3. And yes, I have private health insurance. But since The Man and I are self-employed, we pay for it. And I mean PAY for it, an exorbitant amount, to the tune of a small car every year. While we hear about the problems of the uninsured at every turn, we don't hear much about those of us who already purchase insurance in the private market. A public option would give us a chance to take advantage of a large buying pool or maybe even force insurance companies to create buying pools due to competition. Ask anyone who buys his or her own insurance without employer contributions: we need relief.
4. Is it even possible to get to the bottom of why health care costs so much? Depending on the source, we can blame trial lawyers, insurance companies, big pharma, greedy doctors. Who knows? One interesting, informed opinion can be found in "The Cost Conundrum," initially published in The New Yorker.
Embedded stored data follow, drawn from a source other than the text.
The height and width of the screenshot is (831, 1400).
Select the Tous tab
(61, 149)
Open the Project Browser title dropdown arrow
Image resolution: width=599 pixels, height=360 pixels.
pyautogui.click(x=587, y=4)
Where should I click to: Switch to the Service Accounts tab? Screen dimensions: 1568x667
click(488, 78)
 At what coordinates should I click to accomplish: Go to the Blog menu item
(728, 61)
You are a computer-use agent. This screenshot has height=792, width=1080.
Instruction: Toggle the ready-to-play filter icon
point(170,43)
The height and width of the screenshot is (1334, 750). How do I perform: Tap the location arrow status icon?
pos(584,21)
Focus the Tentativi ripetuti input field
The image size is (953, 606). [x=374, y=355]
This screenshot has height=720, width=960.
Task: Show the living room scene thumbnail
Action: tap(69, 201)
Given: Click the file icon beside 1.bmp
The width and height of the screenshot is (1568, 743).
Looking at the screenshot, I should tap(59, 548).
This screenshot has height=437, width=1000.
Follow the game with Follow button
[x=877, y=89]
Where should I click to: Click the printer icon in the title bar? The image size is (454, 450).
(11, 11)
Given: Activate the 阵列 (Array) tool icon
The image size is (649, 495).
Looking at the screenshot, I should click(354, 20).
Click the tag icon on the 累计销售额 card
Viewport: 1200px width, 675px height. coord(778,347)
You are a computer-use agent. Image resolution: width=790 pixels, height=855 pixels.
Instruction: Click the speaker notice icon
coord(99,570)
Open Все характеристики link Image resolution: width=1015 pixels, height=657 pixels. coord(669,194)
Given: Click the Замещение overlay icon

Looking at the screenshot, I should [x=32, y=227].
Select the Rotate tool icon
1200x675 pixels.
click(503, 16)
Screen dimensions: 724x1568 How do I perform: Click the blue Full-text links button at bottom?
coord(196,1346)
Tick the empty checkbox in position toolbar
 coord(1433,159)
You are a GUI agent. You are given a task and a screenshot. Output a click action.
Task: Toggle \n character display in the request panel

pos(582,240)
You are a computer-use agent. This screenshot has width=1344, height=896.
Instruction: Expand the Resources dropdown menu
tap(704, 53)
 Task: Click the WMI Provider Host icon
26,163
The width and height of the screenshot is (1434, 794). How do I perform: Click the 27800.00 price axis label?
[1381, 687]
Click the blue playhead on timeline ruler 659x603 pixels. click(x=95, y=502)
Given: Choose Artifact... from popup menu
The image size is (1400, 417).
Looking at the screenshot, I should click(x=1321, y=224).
5. Why are people worried about "the government instead of doctors making health care decisions" when our doctors' choices are already influenced by what private insurers will or will not cover? We now have a system where actuarial tables and statistical medicine determine, to a huge degree, the care we receive. It's my understanding that doctors actually have more freedom under Medicare and Medicaid than they do under some major health plans. Feel free to correct me if I'm wrong here.